I have known Lee for many years now. He was an undergraduate at Notre Dame, where I used to work, and then went on to do his graduate studies at Northwestern with friends of mine from graduate school.
So I emailed Lee to get the real story behind this research, and over a period of weeks, we put together a great interview. We cover fatherhood, sex, biomarkers, applied implications, interdisciplinary research, and more. Enjoy it below, after I provide more background on Lee and the research itself.

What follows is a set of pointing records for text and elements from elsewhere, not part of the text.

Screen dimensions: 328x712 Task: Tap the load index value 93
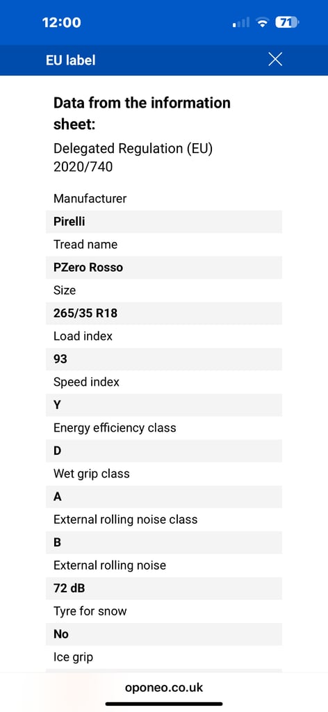coord(164,359)
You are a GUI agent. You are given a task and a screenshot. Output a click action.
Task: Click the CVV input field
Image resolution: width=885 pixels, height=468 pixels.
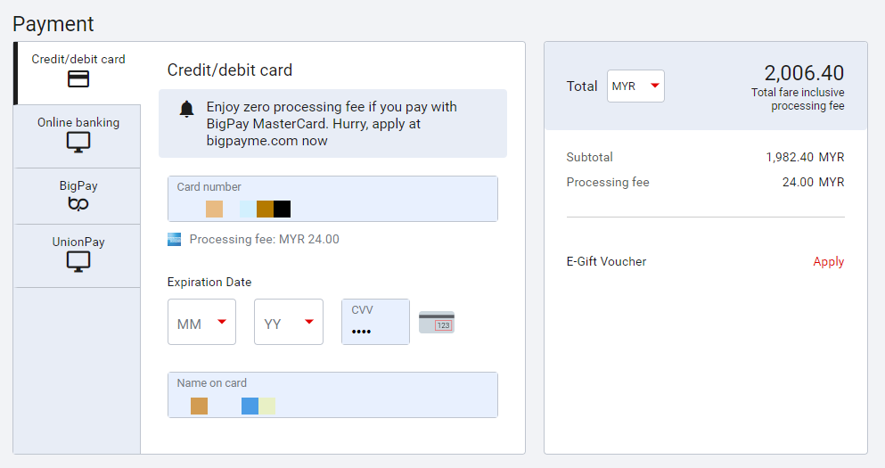[x=375, y=322]
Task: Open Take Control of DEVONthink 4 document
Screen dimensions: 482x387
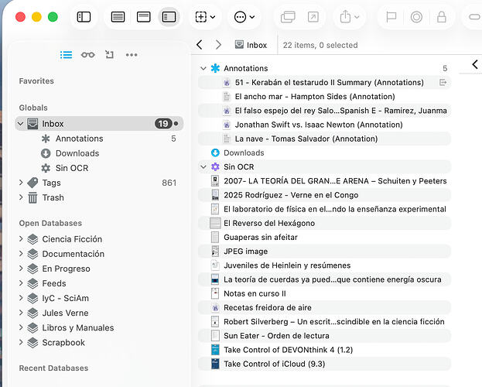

Lee is a doctoral candidate in anthropology at Northwestern, and works in the Laboratory of Human Biology there. He specializes in biological anthropology and human biology, particularly how “male physiology is responsive to a variety of shifting socio relational cues and contexts, including pair-bonding status and becoming a father.” For a graduate student, he already has a long and impressive list of publications.
This research on testosterone over the male lifespan is part of the larger Cebu Longitudinal Health and Nutrition Survey (also described on the Northwestern Human Biology Laboratory site). One reason I admire this project is because of the collaboration between public health researchers and anthropologists, as well as between the US and the Philippines to execute the research. These sorts of long-term field sites are increasingly important to be able to answer fundamental questions about human development and human/environment interactions at multiple levels. As the main Cebu site says:
The CLHNS was originally conceptualized as a study of infant feeding patterns, particularly the overall sequencing of feeding events (i.e., of both milk and non-milk items), the various factors affecting feeding decisions at each point in time, and how different feeding patterns affect the infant, mother, and household. The idea was to study these topics within as natural a setting as possible and to analyze how infant feeding decisions by the household interact with various social, economic, and environmental factors to affect health, nutritional, demographic, and economic outcomes.
The cohort of children born during that period, their mothers, other caretakers, and selected siblings have been followed through subsequent surveys conducted in 1991-92, 1994, 1999, 2002, and 2005. Research is now focused on the long-term effects of prenatal and early childhood nutrition and health on later adult outcomes, including education and work outcomes and development of chronic disease risk factors.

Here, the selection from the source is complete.